Kapil urges MBE to try Dhoni

After reading Dhoni's candid interview with Anand Vasu, in which he, very modestly, claims he is one of the team's best sloggers, Kapil decided to renew his call for Dhoni to be appointed as Captain of the Indian team. In a blank call to Greg Chappell MBE, Kapil had nothing more to say on the matter.

We contacted Kapil for a candid telephonic conversation and the great howler duly obliged. While taking swings at everyone from the deep bunkers he had shot himself into, Kapil pulled no punches on why he believes Dhoni is the perfect man to lead India. Following are excerpts of the nonversation. We have deleted all the questions we asked the great howler for fear of being ridiculed. For entertainment purposes, only, Kapil's responses, are all there in their unedited form. Over to the great howler.

Kapil: I've always believed in the value of hard work. The only thing that get's you far in life is hard work. Intelligence is a highly over-rated quality. When I see Dhoni, I see myself. I fail to see why Greg Chappell MBE does not see me or, for that matter, what I see. It's very unfair on the MBE's part to not try some of the experiments I am proposing.

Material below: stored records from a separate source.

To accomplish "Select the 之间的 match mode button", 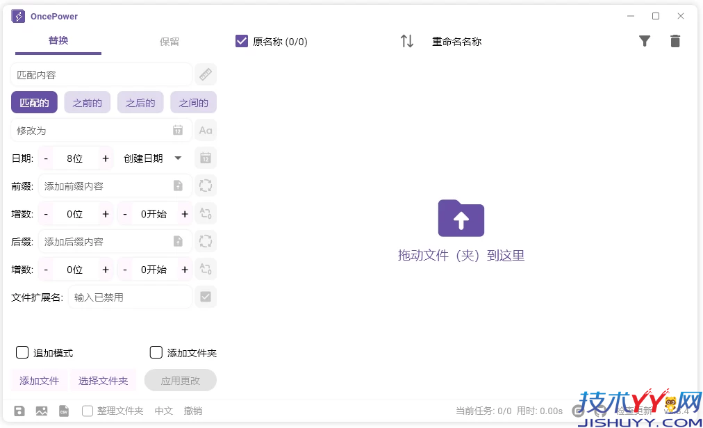I will click(193, 102).
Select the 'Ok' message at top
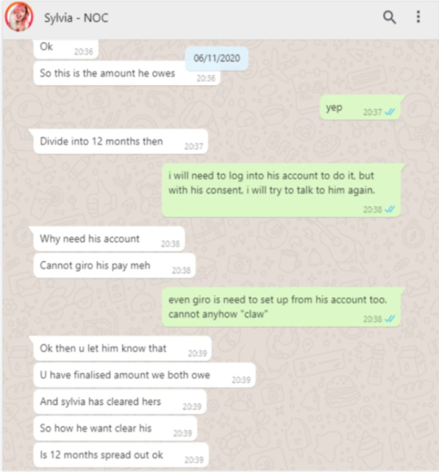The image size is (439, 472). point(66,48)
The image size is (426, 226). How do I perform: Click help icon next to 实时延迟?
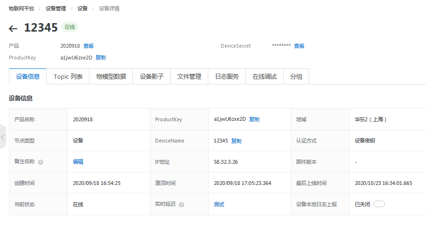coord(181,205)
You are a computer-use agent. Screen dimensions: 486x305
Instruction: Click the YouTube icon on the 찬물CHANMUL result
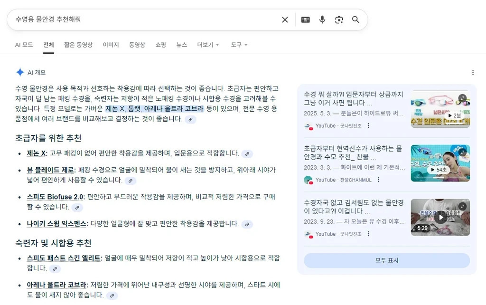click(308, 180)
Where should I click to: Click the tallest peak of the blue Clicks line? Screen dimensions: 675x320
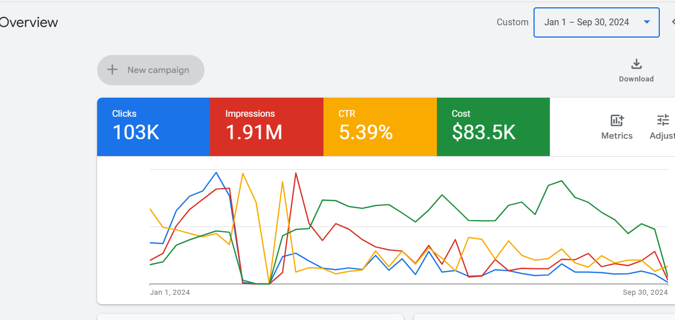pyautogui.click(x=216, y=172)
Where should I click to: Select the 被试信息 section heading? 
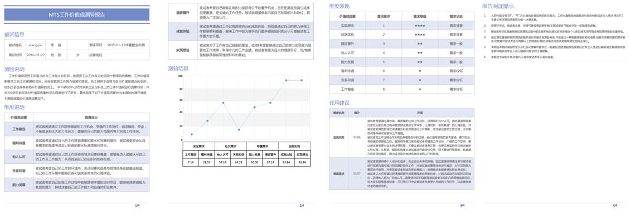point(14,34)
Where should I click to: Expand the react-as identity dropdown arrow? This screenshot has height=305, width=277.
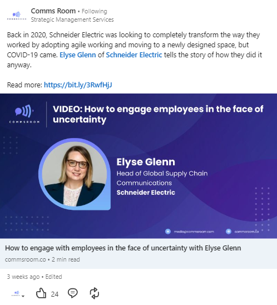click(x=23, y=296)
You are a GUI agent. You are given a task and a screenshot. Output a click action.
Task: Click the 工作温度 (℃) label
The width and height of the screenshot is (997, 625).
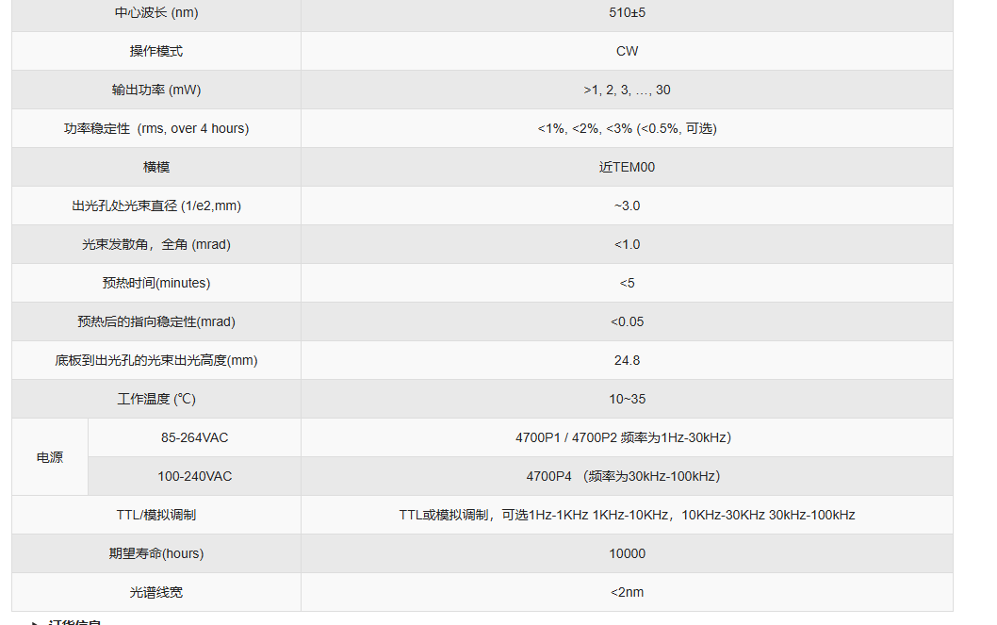click(x=156, y=399)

After all the pasta he has fed our boys, the least he can do is experiment with a diet of Dhoni.

Sehwag's mother was telling me the other day how Sehwag had suggested she go down the order of importance and let his wife open the innings. In my days as a cricketer, I never dared to play with my mother's position. Any suggestion that I experiment with her in different positions would have made me shed tears larger than a crocadile on television. If Dhoni is made the Captain of the Indian team, he will unify all the players under their mothers and bring back the sense of security this team has lost under MBE.


While Kapil was yammering on about Dhoni, we sneaked away, unnoticed, to ask Rahul Dravid, the current Indian Captain, for his views on the renewed call from the great howler. As is his wont, Rahul refused to take any risks on a sticky wicket. Every delivery we sent down his corridoor of uncertainty was left with a raised bat of quiet certainty. After being faced with 30 minutes of stonewalling, we decided to get back to Kapil to check on how he was doing with our dictaphone.

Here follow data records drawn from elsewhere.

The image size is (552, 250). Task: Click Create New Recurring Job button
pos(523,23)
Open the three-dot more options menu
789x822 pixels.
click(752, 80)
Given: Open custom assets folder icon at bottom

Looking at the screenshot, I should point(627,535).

When we returned to the bunker we'd left Kapil with our dictaphone in, we fouund our dictaphone rolling in the aisles and Kapil nowehere to be seen. After a few momments of grappling with the hysterical dictaphone, we managed to get it to play back what had transpired. We'll leave you with what we think sums up exactly why it's high time, we think, the arrogant MBE must pay attention to Kapil.

Kapil: I urge the government of India to intervene in this serious matter. The security of the country is being sabotaged by this foreign hand. When players in the Indian cricket team feel insecure about their places, the national psyche is seriously damaged. I'm not quite sure what that means, but I read it in an analysis of the state of Indian cricket by Boring Majumdar, Rhodes scholar and research fellow at Latrobe University in Melbourne.

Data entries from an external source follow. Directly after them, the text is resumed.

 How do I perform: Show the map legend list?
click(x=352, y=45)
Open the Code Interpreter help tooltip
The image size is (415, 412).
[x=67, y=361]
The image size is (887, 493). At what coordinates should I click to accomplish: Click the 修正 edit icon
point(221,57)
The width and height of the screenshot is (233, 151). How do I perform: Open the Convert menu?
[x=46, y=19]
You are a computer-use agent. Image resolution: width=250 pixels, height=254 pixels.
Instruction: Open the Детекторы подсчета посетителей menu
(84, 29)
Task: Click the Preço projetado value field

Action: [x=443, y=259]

All I'm trying to say is this obsession with experiments can have very serious consequences if it is not reciprocated by the other side. I find this one-way relationship of such inconvenient experimentation very heart-breaking. I think it's high time I cry. Maybe then people will take what I'm saying seriously. And so saying, I am crying...
By which time, our trusty dictaphone had well and truly lost it and made its way to roll upropriously in the aisles of insanity.

When we met Boring Majumdar for his take on the great howler's take from him, Boring started to take out some very dense files from under his arm and looked like he was about to launch into a speech on the tiffcussion between Kapil and Experiment Nation. We left our dictaphone to suffer the insufferable bore and skipped off for an evening of Sheila-hunting in one of the many cafes that dot the lovely city of Melbourne.